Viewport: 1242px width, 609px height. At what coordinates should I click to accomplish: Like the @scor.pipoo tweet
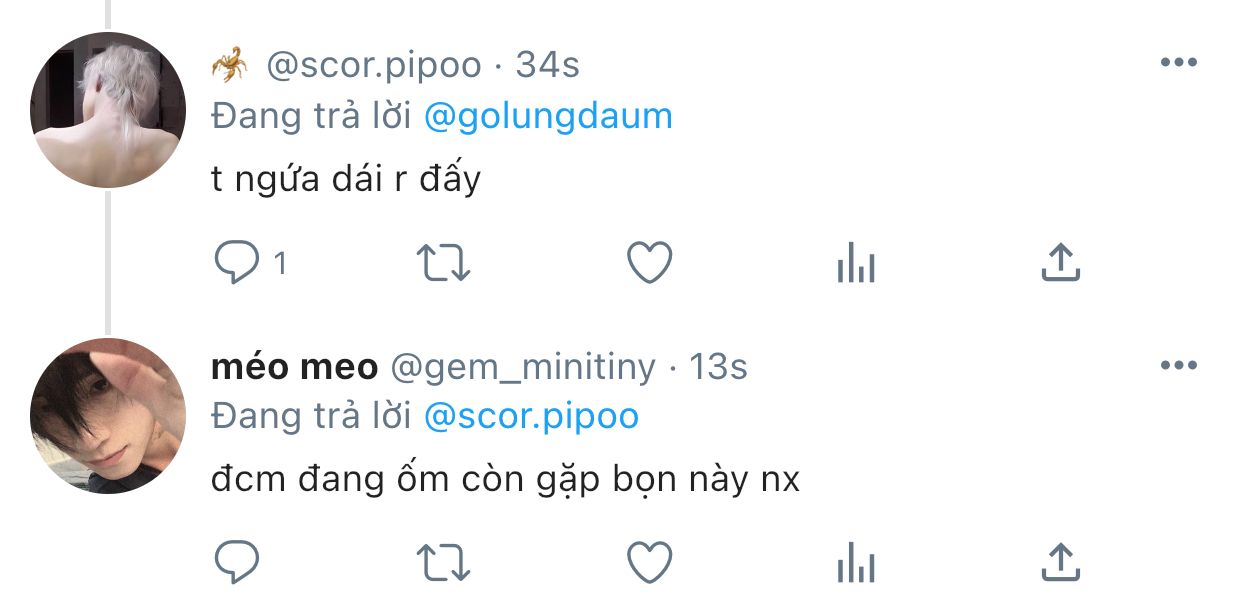tap(649, 263)
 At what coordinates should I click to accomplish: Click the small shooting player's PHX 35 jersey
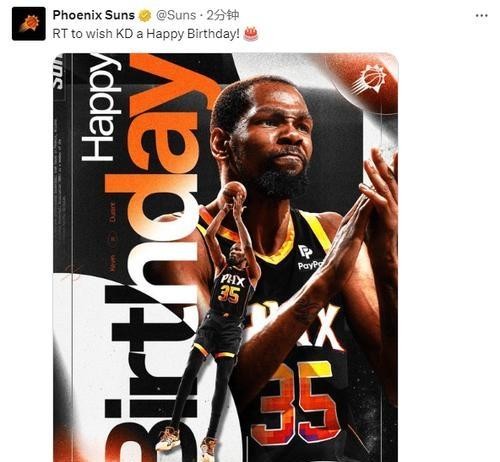pos(231,289)
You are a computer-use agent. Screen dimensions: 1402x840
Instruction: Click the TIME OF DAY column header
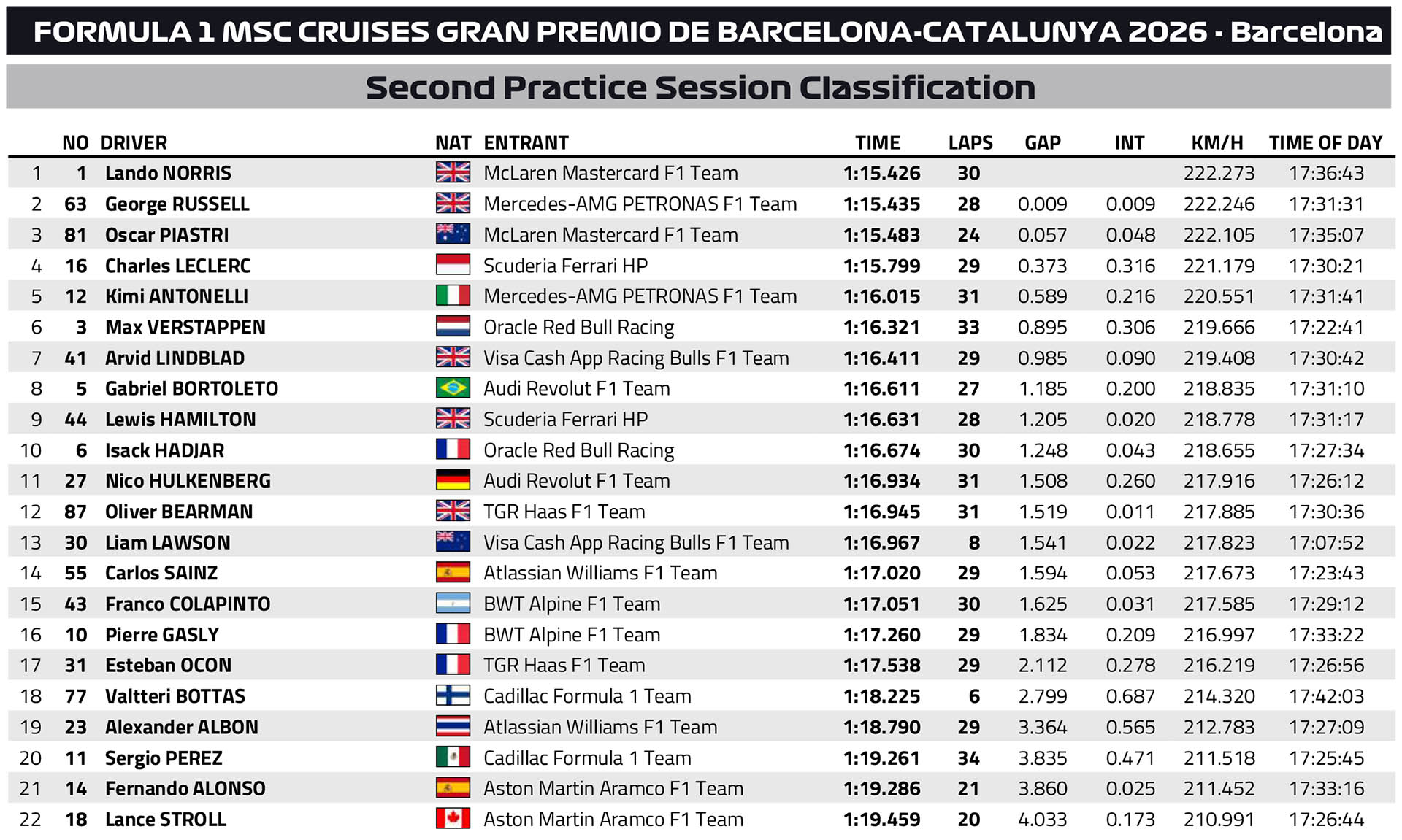pos(1325,142)
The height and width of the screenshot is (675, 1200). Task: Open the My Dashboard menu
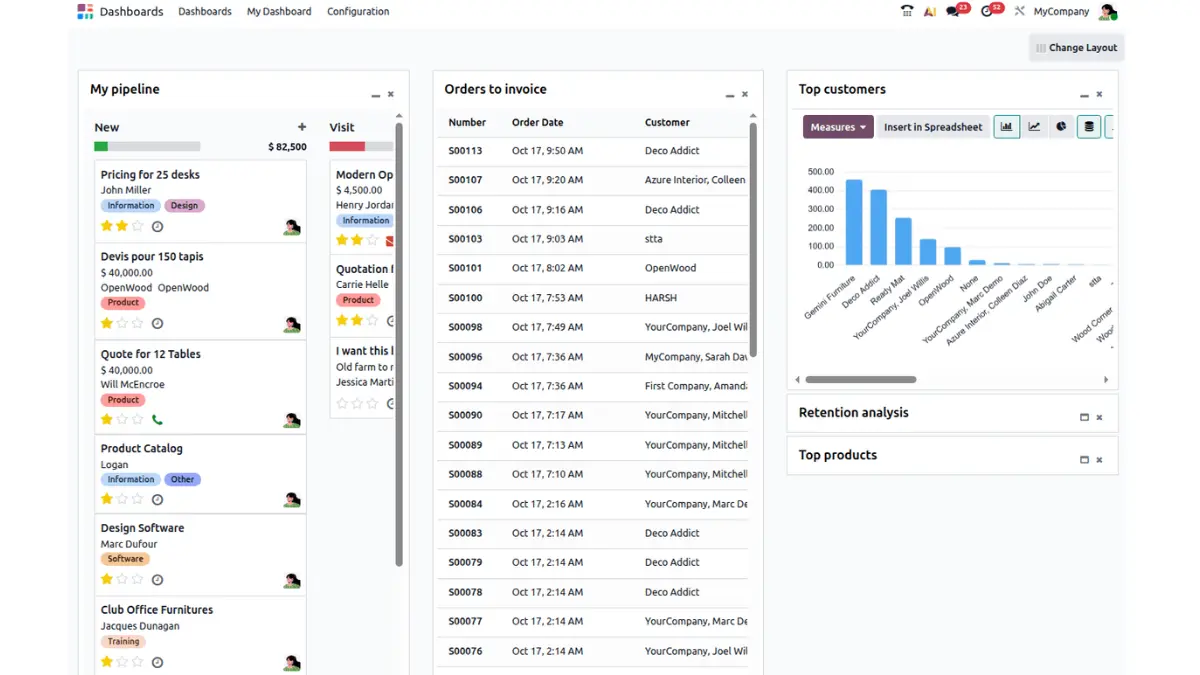pos(279,11)
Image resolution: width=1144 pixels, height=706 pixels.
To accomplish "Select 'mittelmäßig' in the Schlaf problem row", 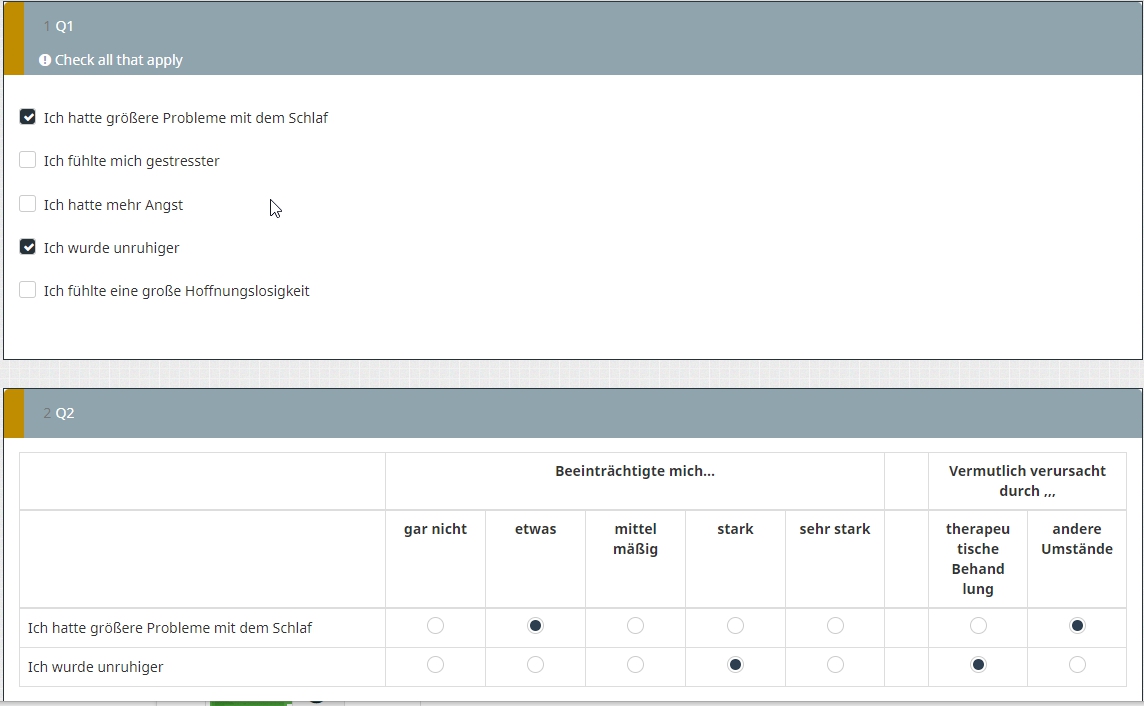I will pyautogui.click(x=635, y=626).
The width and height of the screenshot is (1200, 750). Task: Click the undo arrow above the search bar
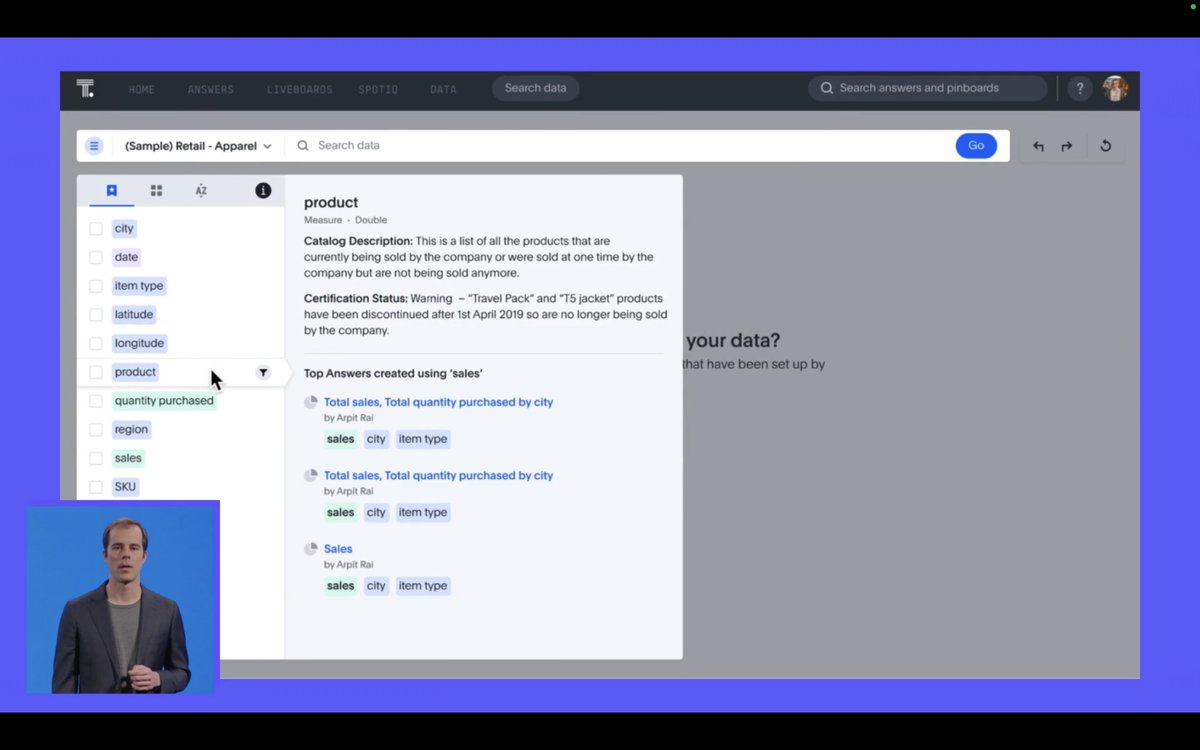1038,145
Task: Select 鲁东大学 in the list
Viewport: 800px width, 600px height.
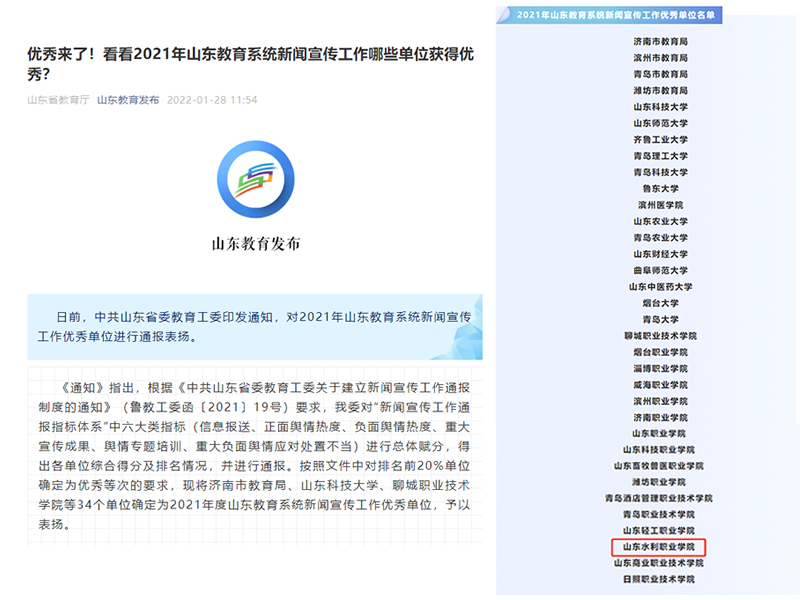Action: tap(660, 188)
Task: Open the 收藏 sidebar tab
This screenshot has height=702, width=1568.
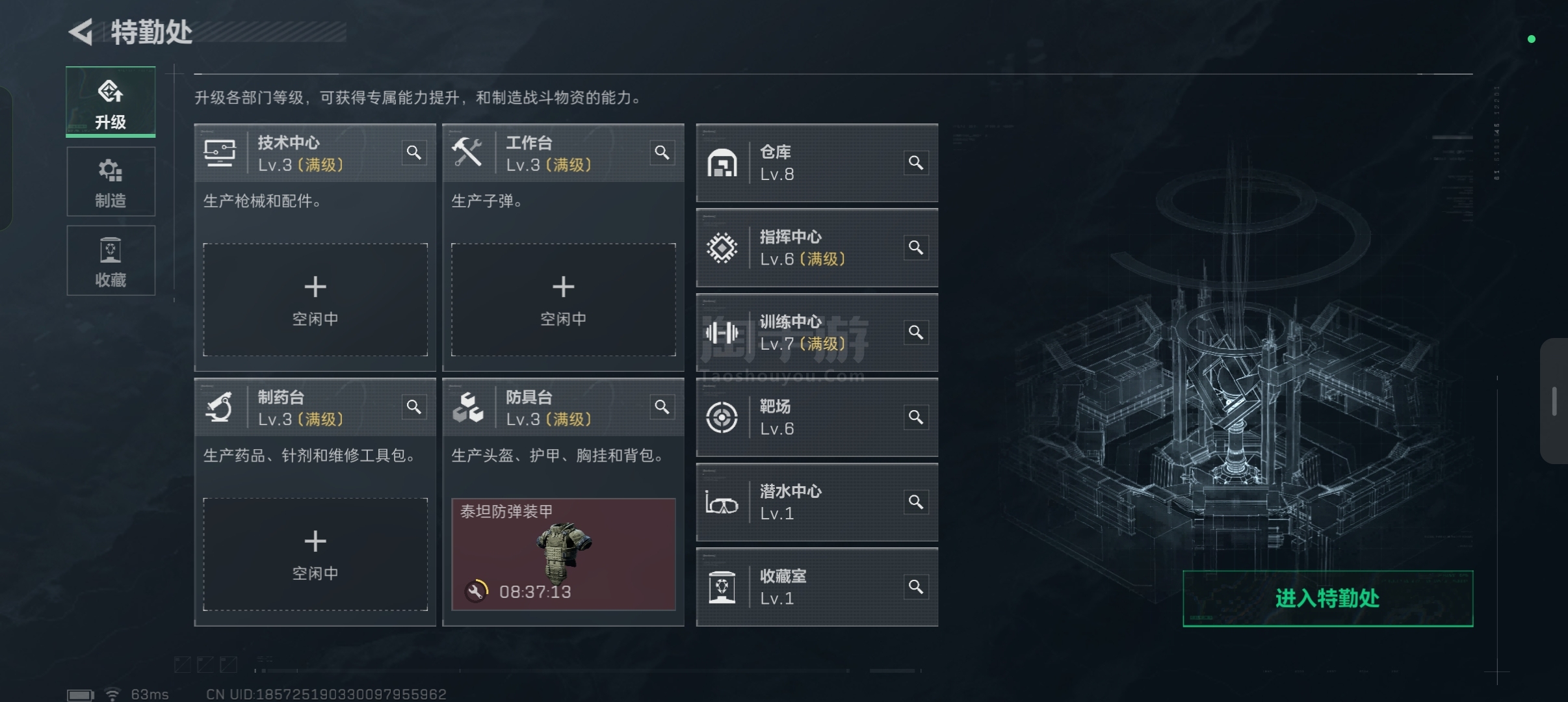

────────

§ **TASK TO CARRY OUT**
Leave out the pictures and repeat the lines from the start of the material through the line with "You are a computer-use", inclusive.

§ **COMPLETED TASK**
Viewport: 1242px width, 609px height. At what coordinates should I click to accomplish: Like the @scor.pipoo tweet
tap(649, 263)
 At what coordinates should I click to accomplish: Click the small shooting player's PHX 35 jersey
pos(231,289)
You are a computer-use agent. Screen dimensions: 1402x840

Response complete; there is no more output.